QUENOTTE

Prononciation : ke-no-t'
Nature : s. f.

1Terme très familier. Dent des petits enfants.
J'ai songé toute la nuit à Marotte, Et n'ai pu faire dodo : Maman, qui me croit mal à ma quenotte, Pour m'apaiser me fait du lolo , COULANGES , Recueil de chansons choisies, t. I, p. 43, Paris, 1698 Il se dit quelquefois des dents des animaux.

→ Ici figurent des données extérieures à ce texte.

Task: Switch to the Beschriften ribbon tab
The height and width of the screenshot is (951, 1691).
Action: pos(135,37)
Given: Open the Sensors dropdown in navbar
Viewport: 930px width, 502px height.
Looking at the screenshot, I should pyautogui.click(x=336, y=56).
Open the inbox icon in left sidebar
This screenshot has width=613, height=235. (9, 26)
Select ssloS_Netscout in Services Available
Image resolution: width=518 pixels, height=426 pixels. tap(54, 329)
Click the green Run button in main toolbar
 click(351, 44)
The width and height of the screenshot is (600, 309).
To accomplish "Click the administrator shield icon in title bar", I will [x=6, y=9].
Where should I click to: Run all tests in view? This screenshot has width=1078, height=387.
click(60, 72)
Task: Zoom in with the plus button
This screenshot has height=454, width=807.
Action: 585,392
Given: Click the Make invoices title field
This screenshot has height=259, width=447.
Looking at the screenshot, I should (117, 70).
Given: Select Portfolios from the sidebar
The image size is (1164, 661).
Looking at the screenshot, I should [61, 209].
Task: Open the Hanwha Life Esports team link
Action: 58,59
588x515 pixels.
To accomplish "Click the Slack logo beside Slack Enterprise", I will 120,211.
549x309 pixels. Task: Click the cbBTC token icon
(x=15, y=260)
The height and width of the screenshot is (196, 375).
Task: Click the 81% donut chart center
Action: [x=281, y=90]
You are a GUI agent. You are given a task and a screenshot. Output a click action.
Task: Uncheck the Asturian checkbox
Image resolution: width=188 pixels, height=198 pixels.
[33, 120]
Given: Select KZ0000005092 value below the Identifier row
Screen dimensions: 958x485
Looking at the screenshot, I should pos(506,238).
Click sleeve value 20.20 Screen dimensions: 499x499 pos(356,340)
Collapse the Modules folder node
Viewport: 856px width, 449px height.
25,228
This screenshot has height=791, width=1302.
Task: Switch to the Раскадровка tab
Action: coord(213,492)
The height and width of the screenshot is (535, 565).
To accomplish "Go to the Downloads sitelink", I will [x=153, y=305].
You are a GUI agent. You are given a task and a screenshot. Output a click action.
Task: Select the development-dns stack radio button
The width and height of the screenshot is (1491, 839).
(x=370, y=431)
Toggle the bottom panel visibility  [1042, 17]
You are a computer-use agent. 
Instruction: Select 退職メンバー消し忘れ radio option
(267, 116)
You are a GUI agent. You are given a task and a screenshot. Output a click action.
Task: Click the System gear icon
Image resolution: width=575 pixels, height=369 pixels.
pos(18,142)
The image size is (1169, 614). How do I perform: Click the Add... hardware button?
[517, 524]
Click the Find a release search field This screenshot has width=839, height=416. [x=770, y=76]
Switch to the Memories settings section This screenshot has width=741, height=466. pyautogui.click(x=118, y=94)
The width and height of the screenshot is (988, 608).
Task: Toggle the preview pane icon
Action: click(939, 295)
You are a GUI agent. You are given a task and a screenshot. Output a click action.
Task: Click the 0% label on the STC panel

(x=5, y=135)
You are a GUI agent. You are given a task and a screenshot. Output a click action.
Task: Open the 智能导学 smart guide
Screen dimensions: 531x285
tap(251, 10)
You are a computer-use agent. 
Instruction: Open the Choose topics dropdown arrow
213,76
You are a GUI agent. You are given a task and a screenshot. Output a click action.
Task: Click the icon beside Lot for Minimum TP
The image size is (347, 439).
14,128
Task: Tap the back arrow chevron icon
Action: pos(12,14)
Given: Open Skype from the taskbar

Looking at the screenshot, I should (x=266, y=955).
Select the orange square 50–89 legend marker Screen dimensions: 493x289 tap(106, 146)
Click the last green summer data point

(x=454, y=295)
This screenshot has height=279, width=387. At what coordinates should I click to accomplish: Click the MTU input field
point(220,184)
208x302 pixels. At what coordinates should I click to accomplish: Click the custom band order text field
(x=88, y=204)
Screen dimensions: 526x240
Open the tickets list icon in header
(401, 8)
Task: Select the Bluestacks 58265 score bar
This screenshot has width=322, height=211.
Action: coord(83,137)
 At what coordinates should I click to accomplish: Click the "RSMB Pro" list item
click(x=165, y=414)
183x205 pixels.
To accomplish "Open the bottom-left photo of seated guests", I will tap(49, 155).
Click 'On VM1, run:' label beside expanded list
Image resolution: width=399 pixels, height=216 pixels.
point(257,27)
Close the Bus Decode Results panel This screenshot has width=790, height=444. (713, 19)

Belle petite bouche [d'un ours] ! petites quenotes jolies ! , MOL. , Pr. d'Élide, 1er intermède, 3
Mais donne-lui cuir et poil de Judas, Deux yeux de chien, gueule à triple quenotte , PIRON , Épigr.
2Nom marchand d'une coquille univalve, dite aussi quenotte sanglante (du genre nérite). XIIIe s.
Par barat preïs son fromage, Et tu de lui eüs tel gage, Que tu lui ostas à tes canes Quatre de ses plus beles panes , Ren. 13675
Prendre le volt, mès il failli, Et neporquant qatre des pennes L'en remistrent [restèrent] entre les quennes , ib. 7344
Diminutif, comme on voit par l'historique, de l'anc. fr. quenne ou cane ; de l'isl. kenna, mâchoire. Dans un texte de 1238 cité par du Cange, un mot quenneya, kenée, signifie un coup sur la joue. Il faut donc rejeter l'étymologie par le saintongeois quener, vagir.